Talk of the 8-track brings up my memory of a portable player my dad borrowed from his employer while I was sick one time. We had one crappy cassette which oddly I can't remember.
The thing I liked about 8-tracks was that they'd play over and over and over w/out you having to flip them.
I had an 8-track in my first car and Billy Joel's "Glass Houses" which I played all the summer after high school as I drove around town with things blasting like: "You may be right/I may be crazy/but it just lunatic you're lookin' for..."
Guess I'm lucky I didn't get killed with that soundtrack.
Memories are weird. I have always been fascinated by those who have great recall. Guy like Kerouac (whose friends called him "memory babe"). My own ability to remember stuff is--even to me--fractured and strange. Iceberg memories are in there, too.

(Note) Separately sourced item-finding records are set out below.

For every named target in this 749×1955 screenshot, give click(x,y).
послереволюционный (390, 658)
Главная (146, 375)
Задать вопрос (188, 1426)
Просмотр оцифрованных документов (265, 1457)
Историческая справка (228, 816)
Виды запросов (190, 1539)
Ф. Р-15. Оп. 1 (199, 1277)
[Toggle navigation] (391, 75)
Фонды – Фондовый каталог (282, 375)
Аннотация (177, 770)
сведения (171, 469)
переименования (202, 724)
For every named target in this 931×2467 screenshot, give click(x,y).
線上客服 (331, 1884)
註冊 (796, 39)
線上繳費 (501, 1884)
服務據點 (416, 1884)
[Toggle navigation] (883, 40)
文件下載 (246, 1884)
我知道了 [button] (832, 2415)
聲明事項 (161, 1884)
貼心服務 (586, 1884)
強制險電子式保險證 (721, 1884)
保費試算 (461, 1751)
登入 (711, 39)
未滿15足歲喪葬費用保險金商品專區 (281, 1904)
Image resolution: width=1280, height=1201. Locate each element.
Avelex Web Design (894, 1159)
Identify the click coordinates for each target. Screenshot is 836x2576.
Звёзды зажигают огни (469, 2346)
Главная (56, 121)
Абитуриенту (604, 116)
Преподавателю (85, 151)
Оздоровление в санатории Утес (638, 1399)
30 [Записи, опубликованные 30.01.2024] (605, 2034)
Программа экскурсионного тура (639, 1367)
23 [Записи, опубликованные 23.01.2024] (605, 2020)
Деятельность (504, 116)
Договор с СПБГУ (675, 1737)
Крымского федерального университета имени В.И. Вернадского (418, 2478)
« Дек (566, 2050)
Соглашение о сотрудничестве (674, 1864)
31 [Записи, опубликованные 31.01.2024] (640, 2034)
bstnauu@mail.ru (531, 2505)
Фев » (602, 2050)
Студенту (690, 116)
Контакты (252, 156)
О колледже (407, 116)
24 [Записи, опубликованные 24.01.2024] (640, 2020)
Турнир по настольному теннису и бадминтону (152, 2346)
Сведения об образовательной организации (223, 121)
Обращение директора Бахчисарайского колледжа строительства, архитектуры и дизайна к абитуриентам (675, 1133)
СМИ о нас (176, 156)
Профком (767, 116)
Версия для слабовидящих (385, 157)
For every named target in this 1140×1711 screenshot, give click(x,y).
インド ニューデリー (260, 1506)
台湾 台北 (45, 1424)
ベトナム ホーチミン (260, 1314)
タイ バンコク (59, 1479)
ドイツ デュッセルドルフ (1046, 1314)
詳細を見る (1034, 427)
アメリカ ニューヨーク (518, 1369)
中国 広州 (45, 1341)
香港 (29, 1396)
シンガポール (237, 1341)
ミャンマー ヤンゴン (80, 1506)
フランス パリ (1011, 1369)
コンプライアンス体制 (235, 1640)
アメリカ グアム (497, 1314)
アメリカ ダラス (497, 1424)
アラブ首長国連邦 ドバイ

The photos are excellent. You've posted some darned good ones the past few blogs. I really like the one from the advert with the chick walking barefoot toward the stack of flats.
Speaking of memories...something keeps bugging the shit out of me and I keep forgetting to ask:
What was the name of "the Elvis band" you talk about? Or was it "The Elvis Band"?
"The makings of a poet. No, I'm afraid I'm like the guy who is always panhandling for a smoke. He hasn't even got the makings. He's got only the habit. I couldn't touch what I tried to tell you just now. I just stammered. That's the best I'll ever do. I mean, if I live. Well, it will be faithful realism, at least. Stammering is the native eloquence of us fog people."
Eugene O'Neill, Long Day's Journey into Night
That picture of you with the hair and the suit makes me think you could have called it "Gigolo Nights," Wayne.
I like the term "Iceberg Memories." Sid's right. We should all use it.
Some beautiful writing here, particularly the closing section. Very fine.